MetaMeta makes it easier for the user to obtain more precise or sensitive results by providing a single default parameter as well as advanced options for more refined results. This parameter when set towards sensitivity tends to output an extensive list of taxons, being at the same time less stringent with the minimum abundance cutoff. When set towards precision it will apply a more strict abundance cutoff and provide a smaller but more accurate list of predicted taxons. Since all tools were used in default mode, it is possible to obtain problem-centric optimized results only by changing the way MetaMeta works. That facilitates and simplifies the task for researchers that are in search for a specific goal.

MetaMeta supports strain level identification. Nevertheless all evaluations were made at species level due to lack of support to strain identification in some tools. Also the lack of standard was a limiting factor. Taxonomic IDs are no longer assigned to strain levels [30] and tools output them in different ways. With standard output definitions, the use of strain classification on the pipeline is straight forward.

Related in parts, a method called WEVOTE was developed in parallel and recently published [31] where five classification tools were used to generate a merged taxonomic profile.

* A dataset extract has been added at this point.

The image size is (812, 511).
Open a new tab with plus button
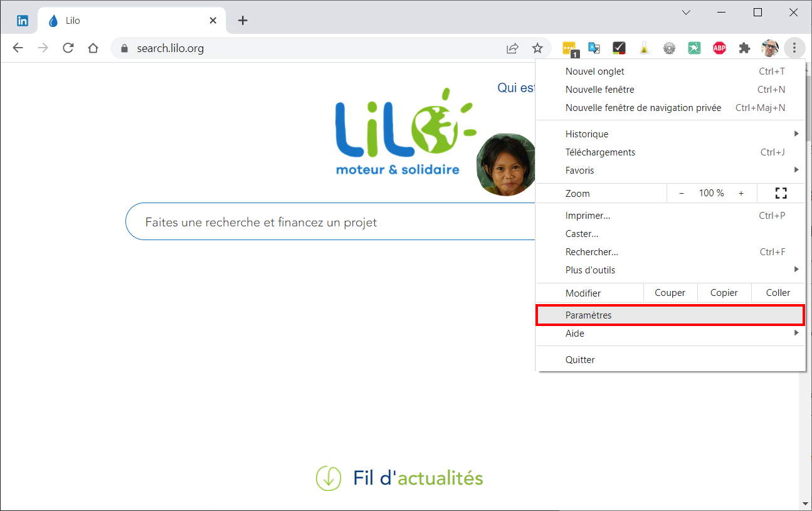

Although the two methods present distinct ways of achieving better taxonomic profiling, they are not built for the same use case. WEVOTE relies on BLAST based tools and thereby is not suited for the large scale WMS applications, since the dataset sizes practically prohibit analyses via BLAST based approaches. Differently, MetaMeta was built accounting for high throughput data. Moreover, we supply an easy way to install tools and MetaMeta provides a complete pipeline which can configure databases and run classification tools with an integration module at the end, where WEVOTE provides only the integration method. As a result a comparison among the pipelines is hard to perform and interpret since they both use a different set of tools and databases.

Conclusion

In conclusion, MetaMeta is an easy way to execute and generate improved taxonomic profiles for WMS samples with multiple tool support. We believe the method can be very useful for researchers that are dealing with multiple metagenomic samples and want to standardize their analysis. The MetaMeta pipeline was built in a way to facilitate the execution in many computational environments using Snakemake and BioConda. That diminishes the burden of installing and configuring multiple tools. The pipeline also gives control over the storage of the results and has an easy set of parameters which makes it possible to obtain more precise or sensitive results. MetaMeta was coded in a standardized manner, allowing easy expansion to more tools, also collectively in the MetaMeta git repository (https://github.com/pirovc/metameta). We believe that the final profile could be even further improved with novel tools configured into the pipeline.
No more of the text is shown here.